[Captain Blood by Rafael Sabatini]@TWC D-Link book
Captain Blood

CHAPTER XVII
19/30

I'll see to it." Away went Don Francisco on his errand, leaving Captain Blood to reflect, between bitterness and satisfaction, that a reputation for as much chivalry as is consistent with piracy is not without its uses.
Punctually on the third day the Deputy-Governor was back in Maracaybo with his mules laden with plate and money to the value demanded and a herd of a hundred head of cattle driven in by negro slaves.
These bullocks were handed over to those of the company who ordinarily were boucan-hunters, and therefore skilled in the curing of meats, and for best part of a week thereafter they were busy at the waterside with the quartering and salting of carcases.
While this was doing on the one hand and the ships were being refitted for sea on the other, Captain Blood was pondering the riddle on the solution of which his own fate depended.
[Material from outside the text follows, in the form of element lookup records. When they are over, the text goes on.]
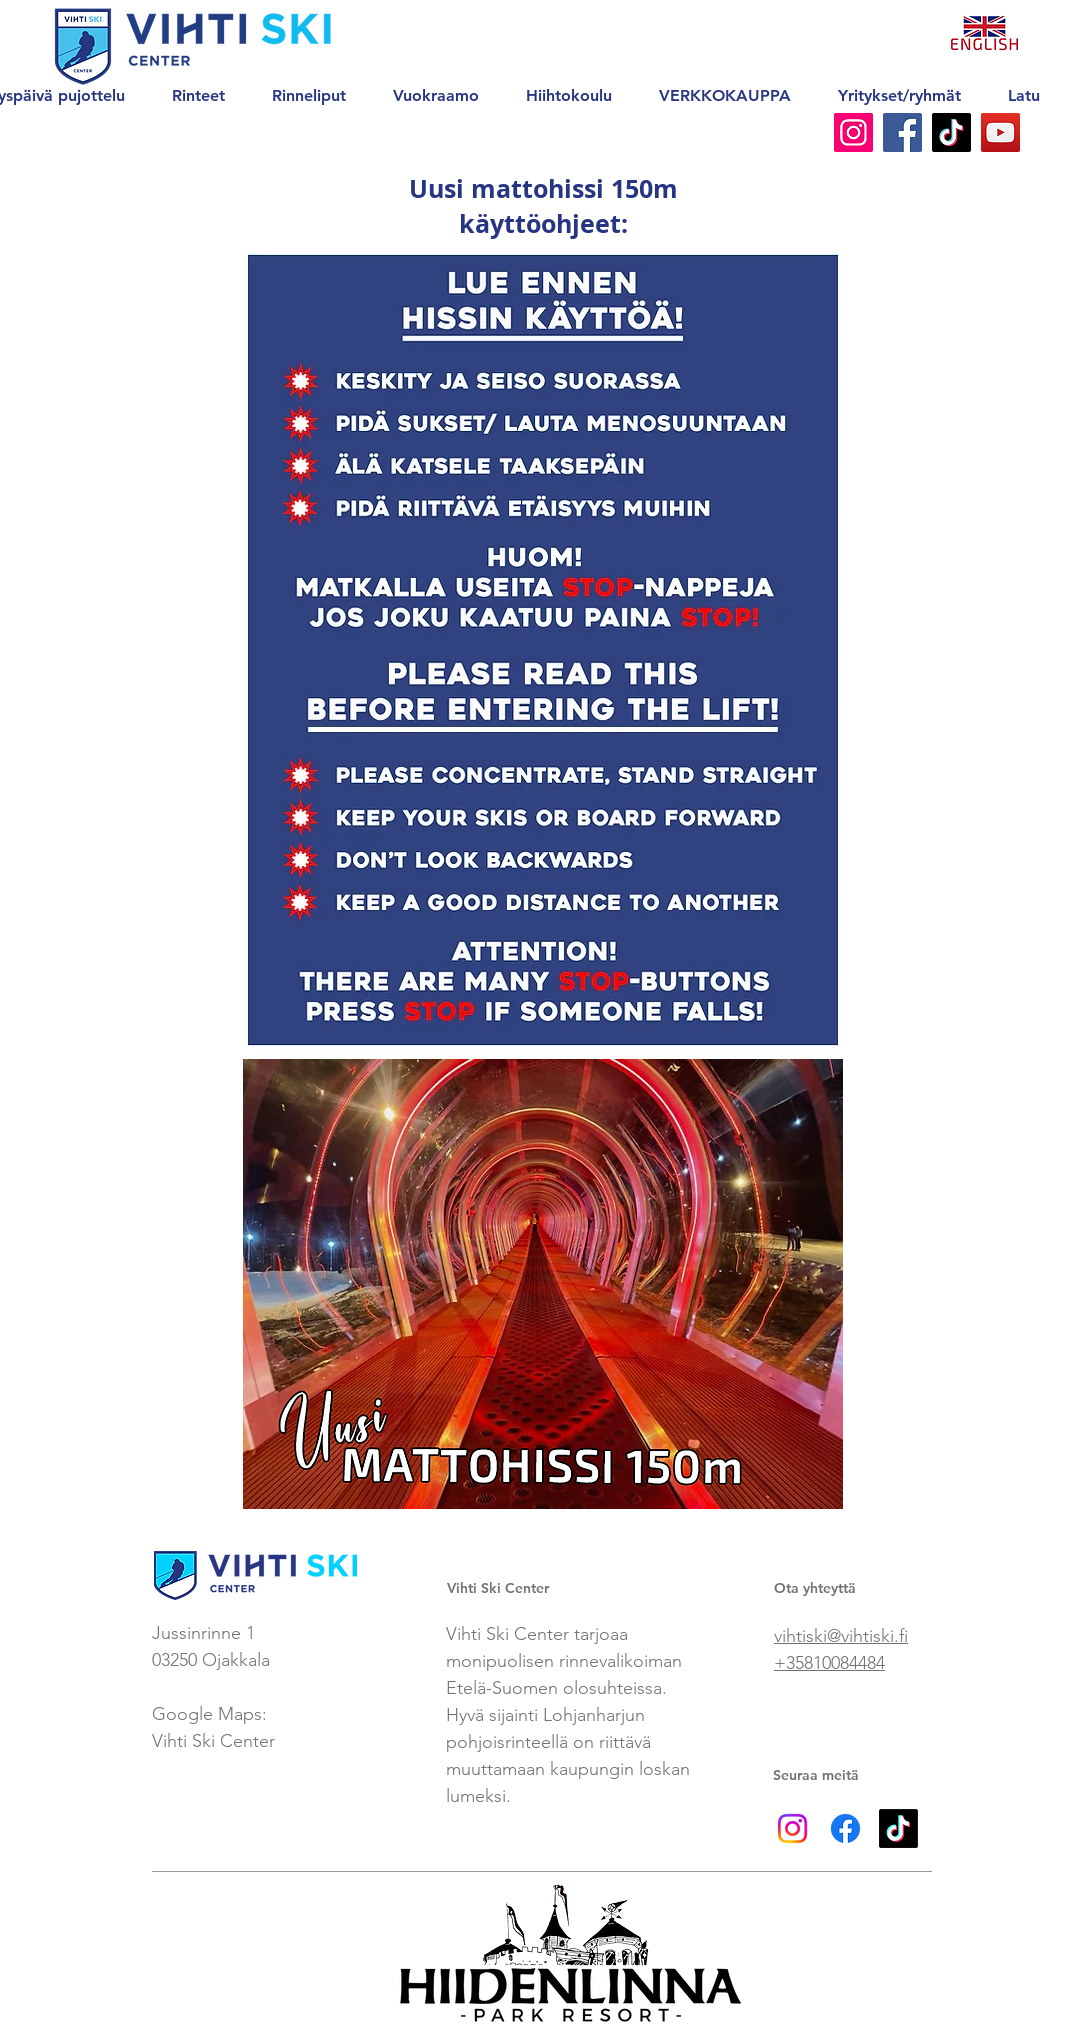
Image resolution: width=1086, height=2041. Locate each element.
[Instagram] (853, 132)
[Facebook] (902, 132)
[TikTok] (951, 132)
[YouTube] (1000, 132)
Indian spies whom he employed brought him word that the Spaniards, working at low tide, had salved the thirty guns of the Salvador, and thus had added yet another battery to their already overwhelming strength.

In the end, and hoping for inspiration on the spot, Captain Blood made a reconnaissance in person.
At the risk of his life, accompanied by two friendly Indians, he crossed to the island in a canoe under cover of dark.

They concealed themselves and the canoe in the short thick scrub with which that side of the island was densely covered, and lay there until daybreak.

Then Blood went forward alone, and with infinite precaution, to make his survey.